▶ [Instructions to follow]: Copy the records exactly, from the start through the line containing "point(495,65)", with both ends included.

-- begin Material shown --

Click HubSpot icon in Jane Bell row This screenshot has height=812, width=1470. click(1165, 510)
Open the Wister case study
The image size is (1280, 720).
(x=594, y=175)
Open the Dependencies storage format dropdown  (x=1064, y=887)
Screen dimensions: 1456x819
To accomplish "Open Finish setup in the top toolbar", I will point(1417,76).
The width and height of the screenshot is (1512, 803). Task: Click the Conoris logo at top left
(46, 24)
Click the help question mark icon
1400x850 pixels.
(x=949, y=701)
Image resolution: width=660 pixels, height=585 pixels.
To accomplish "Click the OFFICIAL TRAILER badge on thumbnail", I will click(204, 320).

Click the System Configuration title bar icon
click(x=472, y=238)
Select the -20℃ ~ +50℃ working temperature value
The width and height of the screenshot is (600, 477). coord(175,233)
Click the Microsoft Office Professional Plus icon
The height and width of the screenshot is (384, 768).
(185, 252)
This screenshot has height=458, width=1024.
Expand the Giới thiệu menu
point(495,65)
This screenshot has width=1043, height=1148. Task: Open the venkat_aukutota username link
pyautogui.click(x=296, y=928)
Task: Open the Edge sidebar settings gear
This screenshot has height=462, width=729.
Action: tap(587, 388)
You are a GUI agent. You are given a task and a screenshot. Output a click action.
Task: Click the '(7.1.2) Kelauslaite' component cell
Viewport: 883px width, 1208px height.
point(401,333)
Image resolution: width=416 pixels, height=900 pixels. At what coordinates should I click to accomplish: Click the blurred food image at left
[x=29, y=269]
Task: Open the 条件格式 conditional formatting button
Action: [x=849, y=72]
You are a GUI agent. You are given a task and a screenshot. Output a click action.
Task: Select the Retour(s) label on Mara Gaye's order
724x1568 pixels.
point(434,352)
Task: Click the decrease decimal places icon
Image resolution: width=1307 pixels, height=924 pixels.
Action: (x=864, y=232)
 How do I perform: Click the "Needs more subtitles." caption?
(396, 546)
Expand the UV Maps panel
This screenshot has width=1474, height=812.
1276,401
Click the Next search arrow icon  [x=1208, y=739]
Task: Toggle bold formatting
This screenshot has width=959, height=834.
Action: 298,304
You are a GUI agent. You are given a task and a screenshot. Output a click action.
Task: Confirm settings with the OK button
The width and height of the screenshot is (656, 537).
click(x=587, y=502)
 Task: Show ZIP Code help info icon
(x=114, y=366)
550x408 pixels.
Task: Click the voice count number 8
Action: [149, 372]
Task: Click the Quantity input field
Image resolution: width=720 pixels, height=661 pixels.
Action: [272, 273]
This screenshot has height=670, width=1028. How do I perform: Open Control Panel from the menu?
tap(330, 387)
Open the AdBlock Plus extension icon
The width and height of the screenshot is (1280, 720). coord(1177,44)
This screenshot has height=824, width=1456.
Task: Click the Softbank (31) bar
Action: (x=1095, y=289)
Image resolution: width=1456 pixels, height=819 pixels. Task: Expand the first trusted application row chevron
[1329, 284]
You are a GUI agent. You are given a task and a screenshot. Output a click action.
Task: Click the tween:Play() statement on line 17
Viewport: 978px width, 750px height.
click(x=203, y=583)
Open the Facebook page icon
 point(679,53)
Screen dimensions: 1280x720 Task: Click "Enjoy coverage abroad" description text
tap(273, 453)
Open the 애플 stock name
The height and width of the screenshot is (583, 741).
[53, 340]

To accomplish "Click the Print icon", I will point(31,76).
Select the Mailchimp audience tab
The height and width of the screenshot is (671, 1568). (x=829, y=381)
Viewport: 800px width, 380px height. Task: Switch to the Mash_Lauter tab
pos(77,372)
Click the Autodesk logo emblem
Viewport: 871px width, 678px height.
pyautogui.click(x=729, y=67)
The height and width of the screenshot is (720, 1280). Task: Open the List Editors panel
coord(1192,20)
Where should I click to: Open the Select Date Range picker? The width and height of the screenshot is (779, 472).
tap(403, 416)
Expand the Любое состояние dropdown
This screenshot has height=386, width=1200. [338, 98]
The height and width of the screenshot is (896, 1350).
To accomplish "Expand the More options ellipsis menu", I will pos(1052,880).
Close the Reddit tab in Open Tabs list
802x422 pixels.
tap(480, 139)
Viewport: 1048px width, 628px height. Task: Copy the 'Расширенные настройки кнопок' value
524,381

-- end Material shown --

▶ [Result]:
Click HubSpot icon in Jane Bell row This screenshot has height=812, width=1470. click(1165, 510)
Open the Wister case study
The image size is (1280, 720).
(x=594, y=175)
Open the Dependencies storage format dropdown  (x=1064, y=887)
Screen dimensions: 1456x819
To accomplish "Open Finish setup in the top toolbar", I will point(1417,76).
The width and height of the screenshot is (1512, 803). Task: Click the Conoris logo at top left
(46, 24)
Click the help question mark icon
1400x850 pixels.
(x=949, y=701)
Image resolution: width=660 pixels, height=585 pixels.
To accomplish "Click the OFFICIAL TRAILER badge on thumbnail", I will click(204, 320).

Click the System Configuration title bar icon
click(x=472, y=238)
Select the -20℃ ~ +50℃ working temperature value
The width and height of the screenshot is (600, 477). coord(175,233)
Click the Microsoft Office Professional Plus icon
The height and width of the screenshot is (384, 768).
(185, 252)
This screenshot has height=458, width=1024.
Expand the Giới thiệu menu
point(495,65)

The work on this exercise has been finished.